Only for the purposes of demonstrating that two touches may not be illegal since there is no distinction regarding intent....if one of the touches is accidental and it is not an illegal dribble, then it can't be illegal if the touch is deliberate.
Quote:
Originally Posted by Nevadaref

2. Again rule 4-15 tells you HOW a player may dribble. If the player does not perform the ball movement in that described manner, then he is either dribbling illegally or not dribbling at all. What is listed in rule 9 is only one way that a player may violate. It is true that, and I have argued for this before, another article under 9-5 stating that it is also a violation to perform a dribble in an illegal manner would be wonderful, but since we don't have that we simply follow the play ruling from the case book under 4.15.
Casebook 4.15.4.D is CLEARLY refering to a situation where the ball is batted into the air (case:"bats the ball over the head of an opponent")....it matches perfectly with rule 4-15-2 (rule:"batted into the air"). I don't oppose that but I do oppose extrapolating 4.15.4.D to cover implied cases. 4.15.4.D explicitly sets up the situation as one of batting it up and over the opponent...not a general case of touching the ball twice.

Quote:
Originally Posted by Nevadaref
4. Test case:
How do you rule on this play, let's call it a "double-crossover".
A1 is dribbling with his right hand. As the ball rebounds from the floor to about the height of his waist he pushes the ball down diagonally towards his left knee. The ball is only in contact with his hand for a split second and does not come to rest. The ball moves through the air and comes near the player's left knee and he reaches out with his left hand and bats the ball diagonally downwards so that it strikes the floor near his right foot. During this action the defender B1 moves to his right following the first movement of the ball, but then is too slow to change direction and get back to his left as A1 changes the direction of the ball that way. A1 thus easily goes around B1 while continuing the dribble with his right hand.

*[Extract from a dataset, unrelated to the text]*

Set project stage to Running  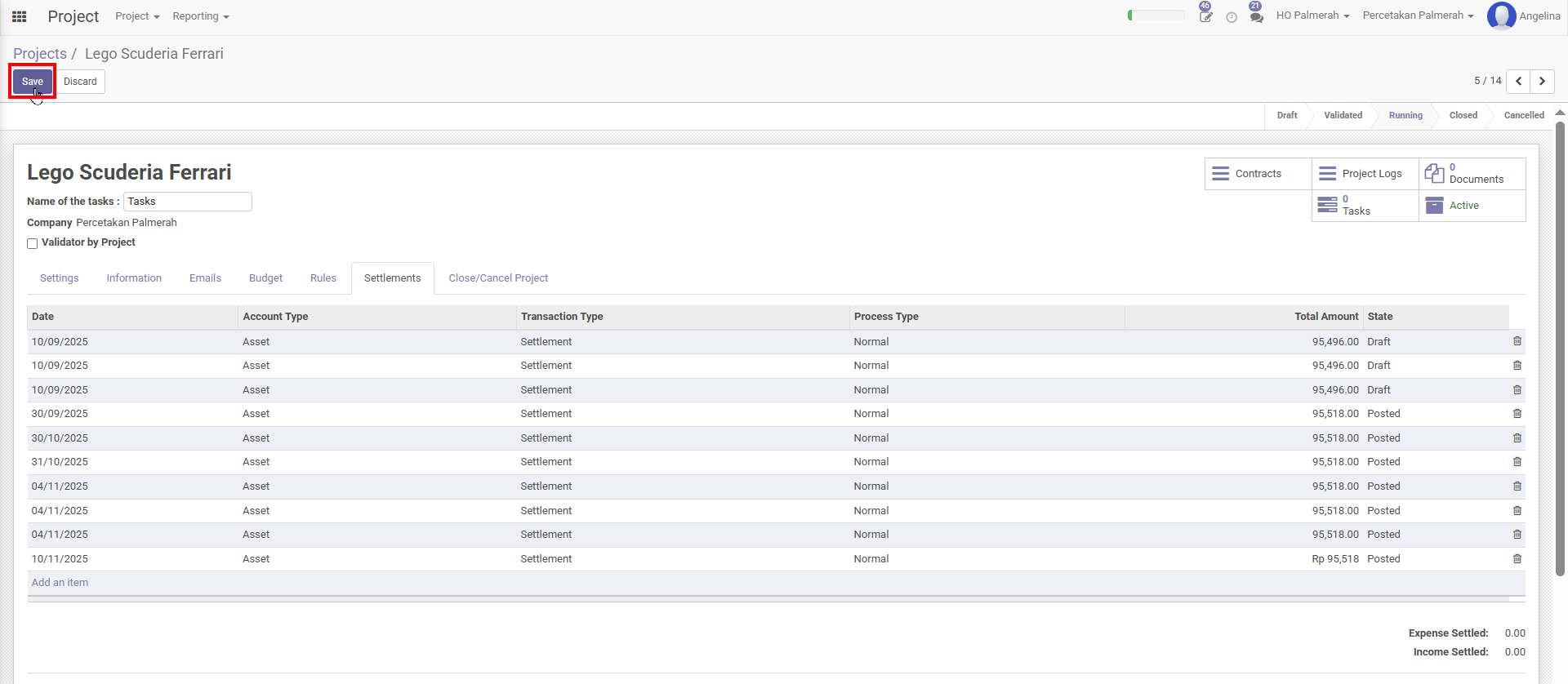point(1405,115)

No carry/palming and no loss of player control occurred during the entire sequence.
Probably calling nothing since I'd be shocked that a player could successfully pull it off (it would take a true magician to actually make successful use of it) and also that can't justify blowing the whistle without using an inferred ruling from a case that clearly matches an unrelated situation. There is no direct provision of 4-15 that the player has violated.

What you suggest and claim may indeed be true...but the rules don't back you up without a lot of assumption and reading between the lines.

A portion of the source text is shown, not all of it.